Stakeholders in the forensic science, legal, and standards community came together to discuss the intersection of these fields in this year’s American National Standards Institute (ANSI) Legal Issues Forum: Forensic Standards and Conformity Assessment. Part of ANSI’s World Standards Week series of events, the forum was held on Thursday, May 19, in Washington, DC with more than 250 people in attendance in-person and online.
The event began with keynote speaker Judge Pamela King, district court judge for Minnesota’s 3rd Judicial District. Judge King, a fellow at the American Academy of Forensic Science and highly-regarded national advisor on the importance of rigorous forensic standards in the pursuit of justice, spoke to the relationship between evidentiary rules and forensic science, highlighting how standards have been impacting forensic science disciplines in increasingly new and positive ways. Forensic science used in a legal setting brings with it many risks – the stakes are high and the impact on families and communities is immense, so it’s important to do everything possible to assure that results are reliable and replicable. That’s where consensus-based standards come in, King said.
Following the keynote address, the first distinguished panel was convened by moderator Dr. Mary McKiel, ANSI Board vice chair and standards consultant with the American Academy of Forensic Sciences – Academy Standards Board, which addressed how performance can be assessed against forensic standards from the lab perspective. Panelists Linda Jackson, director of the Virginia Department of Forensic Sciences, provided an illuminating history of the evolution of forensic science, standards and accreditation efforts; Scott Oulton, associate deputy assistant administrator of the Drug Enforcement Administration (DEA) Office of Forensic Sciences, spoke to federal involvement with standards-setting in the forensic space; Brad Putnam, senior director of accreditation, forensics for the ANSI National Accreditation Board (ANAB), offered perspectives from a crime detection laboratory, including how methods have improved over the years to assure accuracy and reliability; and Peter Stout, president and CEO of the Houston Forensic Science Center, emphasized the importance of pursuing accreditation in forensics, while also viewing accreditation as a minimum standard for best practices.
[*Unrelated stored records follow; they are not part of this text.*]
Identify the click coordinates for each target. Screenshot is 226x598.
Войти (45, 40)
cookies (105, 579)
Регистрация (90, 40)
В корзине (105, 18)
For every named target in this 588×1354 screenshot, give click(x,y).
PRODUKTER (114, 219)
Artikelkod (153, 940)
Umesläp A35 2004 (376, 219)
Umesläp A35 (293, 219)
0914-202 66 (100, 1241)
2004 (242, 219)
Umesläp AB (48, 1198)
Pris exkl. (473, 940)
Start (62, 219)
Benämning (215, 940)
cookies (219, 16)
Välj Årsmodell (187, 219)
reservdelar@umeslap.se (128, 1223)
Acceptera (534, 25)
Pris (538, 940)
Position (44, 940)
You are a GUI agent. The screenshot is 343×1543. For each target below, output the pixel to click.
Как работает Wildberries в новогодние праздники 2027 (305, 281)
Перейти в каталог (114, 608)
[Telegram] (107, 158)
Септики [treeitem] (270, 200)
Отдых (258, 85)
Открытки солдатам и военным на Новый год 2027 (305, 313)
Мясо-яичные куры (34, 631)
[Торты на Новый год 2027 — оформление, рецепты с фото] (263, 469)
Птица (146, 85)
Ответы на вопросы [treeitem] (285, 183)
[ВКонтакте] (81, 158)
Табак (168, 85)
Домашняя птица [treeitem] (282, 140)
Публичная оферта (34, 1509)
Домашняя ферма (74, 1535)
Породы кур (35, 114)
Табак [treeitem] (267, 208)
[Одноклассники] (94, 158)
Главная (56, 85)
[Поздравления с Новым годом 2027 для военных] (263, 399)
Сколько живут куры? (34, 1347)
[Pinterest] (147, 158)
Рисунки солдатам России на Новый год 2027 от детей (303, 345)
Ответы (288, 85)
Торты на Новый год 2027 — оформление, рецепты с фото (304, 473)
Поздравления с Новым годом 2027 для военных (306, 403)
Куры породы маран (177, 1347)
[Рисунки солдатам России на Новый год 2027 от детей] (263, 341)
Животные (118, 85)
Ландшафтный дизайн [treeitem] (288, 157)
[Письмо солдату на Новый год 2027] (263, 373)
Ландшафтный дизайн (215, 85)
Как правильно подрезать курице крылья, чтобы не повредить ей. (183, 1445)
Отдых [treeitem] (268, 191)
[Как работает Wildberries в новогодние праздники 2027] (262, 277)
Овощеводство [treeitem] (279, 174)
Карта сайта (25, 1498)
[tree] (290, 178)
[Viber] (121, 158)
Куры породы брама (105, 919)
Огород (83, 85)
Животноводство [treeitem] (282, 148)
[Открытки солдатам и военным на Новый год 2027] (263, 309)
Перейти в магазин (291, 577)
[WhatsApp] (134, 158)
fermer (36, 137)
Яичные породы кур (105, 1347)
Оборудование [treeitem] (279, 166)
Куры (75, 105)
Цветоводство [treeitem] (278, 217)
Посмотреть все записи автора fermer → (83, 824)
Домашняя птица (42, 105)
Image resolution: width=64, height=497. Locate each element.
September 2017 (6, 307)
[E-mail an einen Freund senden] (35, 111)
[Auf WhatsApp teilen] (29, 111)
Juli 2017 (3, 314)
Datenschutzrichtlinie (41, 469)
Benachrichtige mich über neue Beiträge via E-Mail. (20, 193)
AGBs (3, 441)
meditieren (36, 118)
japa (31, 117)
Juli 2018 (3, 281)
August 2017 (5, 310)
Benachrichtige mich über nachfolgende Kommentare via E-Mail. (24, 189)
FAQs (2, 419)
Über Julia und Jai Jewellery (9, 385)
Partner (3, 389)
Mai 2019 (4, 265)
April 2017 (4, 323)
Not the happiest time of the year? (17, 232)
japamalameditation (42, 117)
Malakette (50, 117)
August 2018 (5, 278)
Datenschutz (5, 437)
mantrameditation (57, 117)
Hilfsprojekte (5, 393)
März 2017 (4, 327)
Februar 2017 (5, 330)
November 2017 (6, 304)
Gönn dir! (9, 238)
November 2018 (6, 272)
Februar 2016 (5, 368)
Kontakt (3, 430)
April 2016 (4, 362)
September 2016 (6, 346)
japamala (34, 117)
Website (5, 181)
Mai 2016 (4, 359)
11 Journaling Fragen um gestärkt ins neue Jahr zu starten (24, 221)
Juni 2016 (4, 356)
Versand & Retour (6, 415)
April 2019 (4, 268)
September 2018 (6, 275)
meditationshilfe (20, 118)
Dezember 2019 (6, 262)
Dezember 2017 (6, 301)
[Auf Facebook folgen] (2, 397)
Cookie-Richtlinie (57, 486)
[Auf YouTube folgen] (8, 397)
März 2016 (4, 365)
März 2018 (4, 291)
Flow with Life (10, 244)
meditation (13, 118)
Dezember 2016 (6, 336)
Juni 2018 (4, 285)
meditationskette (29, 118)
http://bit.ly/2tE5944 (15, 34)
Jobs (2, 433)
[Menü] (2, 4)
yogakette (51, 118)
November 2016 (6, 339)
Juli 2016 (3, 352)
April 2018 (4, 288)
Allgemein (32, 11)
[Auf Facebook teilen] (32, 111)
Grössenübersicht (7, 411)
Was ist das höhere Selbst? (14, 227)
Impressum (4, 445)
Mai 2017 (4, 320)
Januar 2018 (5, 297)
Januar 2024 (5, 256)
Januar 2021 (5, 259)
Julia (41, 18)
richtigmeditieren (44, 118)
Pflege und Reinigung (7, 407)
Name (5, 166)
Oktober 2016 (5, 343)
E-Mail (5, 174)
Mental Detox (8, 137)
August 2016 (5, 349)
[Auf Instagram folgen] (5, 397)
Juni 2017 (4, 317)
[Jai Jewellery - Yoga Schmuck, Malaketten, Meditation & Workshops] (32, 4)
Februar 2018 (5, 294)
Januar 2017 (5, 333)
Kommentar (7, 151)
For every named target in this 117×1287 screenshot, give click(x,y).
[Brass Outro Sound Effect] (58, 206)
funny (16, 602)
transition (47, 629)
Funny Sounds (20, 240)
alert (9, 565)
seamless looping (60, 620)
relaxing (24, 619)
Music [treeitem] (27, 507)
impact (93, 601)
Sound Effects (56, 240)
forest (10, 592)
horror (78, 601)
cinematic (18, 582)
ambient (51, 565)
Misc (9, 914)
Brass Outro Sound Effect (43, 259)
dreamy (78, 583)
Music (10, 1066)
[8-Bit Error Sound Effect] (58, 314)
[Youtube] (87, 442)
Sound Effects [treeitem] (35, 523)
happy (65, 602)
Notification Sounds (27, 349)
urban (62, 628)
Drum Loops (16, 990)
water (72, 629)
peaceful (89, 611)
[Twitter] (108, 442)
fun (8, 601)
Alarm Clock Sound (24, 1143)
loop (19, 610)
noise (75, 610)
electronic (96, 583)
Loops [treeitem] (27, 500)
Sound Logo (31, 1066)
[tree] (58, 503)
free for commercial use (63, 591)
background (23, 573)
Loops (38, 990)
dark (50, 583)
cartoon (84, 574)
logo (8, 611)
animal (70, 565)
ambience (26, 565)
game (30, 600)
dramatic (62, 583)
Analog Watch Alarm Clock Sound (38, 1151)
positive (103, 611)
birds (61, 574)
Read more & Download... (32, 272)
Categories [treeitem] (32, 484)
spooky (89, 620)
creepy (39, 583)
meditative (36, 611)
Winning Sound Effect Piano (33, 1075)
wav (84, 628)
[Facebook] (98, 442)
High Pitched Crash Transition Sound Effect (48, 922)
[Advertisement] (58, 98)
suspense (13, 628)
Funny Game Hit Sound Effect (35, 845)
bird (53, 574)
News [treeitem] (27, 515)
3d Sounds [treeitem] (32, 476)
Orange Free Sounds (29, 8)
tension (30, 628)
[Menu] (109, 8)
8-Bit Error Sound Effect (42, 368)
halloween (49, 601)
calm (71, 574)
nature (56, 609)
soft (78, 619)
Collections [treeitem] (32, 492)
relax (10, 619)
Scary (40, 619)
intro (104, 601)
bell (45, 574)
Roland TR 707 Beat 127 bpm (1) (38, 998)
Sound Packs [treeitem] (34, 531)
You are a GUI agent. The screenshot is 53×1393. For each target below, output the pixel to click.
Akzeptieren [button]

The program’s second distinguished panel took the stage to discuss the role of forensic standards in the administration of justice, the forensic standards currently used in the courtroom, and the profound impact these standards (and the evidence to which they apply) can have on the outcome of cases in our judicial system. Pamela Sale, vice president, forensics at ANAB served as moderator. Panelists Sarah Chu, senior advisor on forensic science policy for the Innocence Project, advocated that criminal legal and forensic standards align with the ANSI Essential Requirements; Ted Hunt, special counsel – Science and Technology Branch for the Federal Bureau of Investigation (FBI), addressed the challenge of developing forensic standards that can accommodate everyone; Terri Rosenblatt, chief of the Post-Conviction Justice Unit for the Manhattan District Attorney’s Office, encouraged diverse representation of stakeholders in standards committees, including individuals affected by the use of forensics; and Raymond Valerio, assistant district attorney and director of forensic sciences for the Office of the Queens County District Attorney, highlighted the importance of forensic standards in producing reliable evidence in criminal trials.
At the event’s conclusion, Gail Matthews, ANSI associate general counsel, provided brief closing remarks stating that while forensic standards have come a long way, there is still plenty of work to be done. She thanked the panelists for the spirited and enlightening discussion of these important issues.